2 Replies Latest reply on Aug 4, 2011 11:51 AM by Bill Robinson

    ACL Templates authorizations

    Gerardo Bartoccini

      Hi,

      I have noticed something while creating an ACL template which looks incorrect to me.

      I have experienced this on BL 8.0 SP10.

       

      Warning: I am talking about the authorizations that define the ACL template content, not the ones that define its permissions.

       

      If I click on the '+' icon in order to add authorizations to the ACL template, NO MATTER which role I choose, I always see all authorizations on the left window (which I don't think it's correct), and I am able to add all of them to the right window, even if they are NOT enabled for that particular role.

       

      So, in my test, I have tried and added all authorizations for a role X which hasn't got all authorizations enabled.

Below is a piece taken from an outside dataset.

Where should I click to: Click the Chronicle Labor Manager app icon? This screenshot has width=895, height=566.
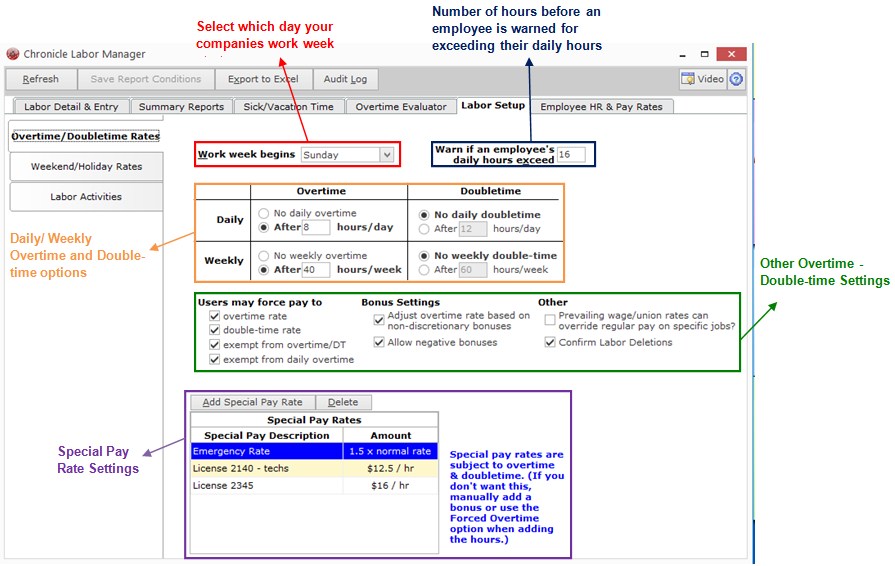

      Having done this, if I use the ACL template as an "Object Permissions Template" for a role Y, it will add all permissions to the created object for role X.

       

      Assume role X has got only Server.Read in its authorizations.

      Due to my "wrong" ACL template, I can add Server.* for role X when role Y creates a server.

      After this, if I check permissions for that server, I can see:

      Role Y     Server.*

      Role X     Server.*

       

      However, if I try and browse the server with role X, it fails because its role doesn't allow this.

       

      Does this make sense? Is this an expected behavior?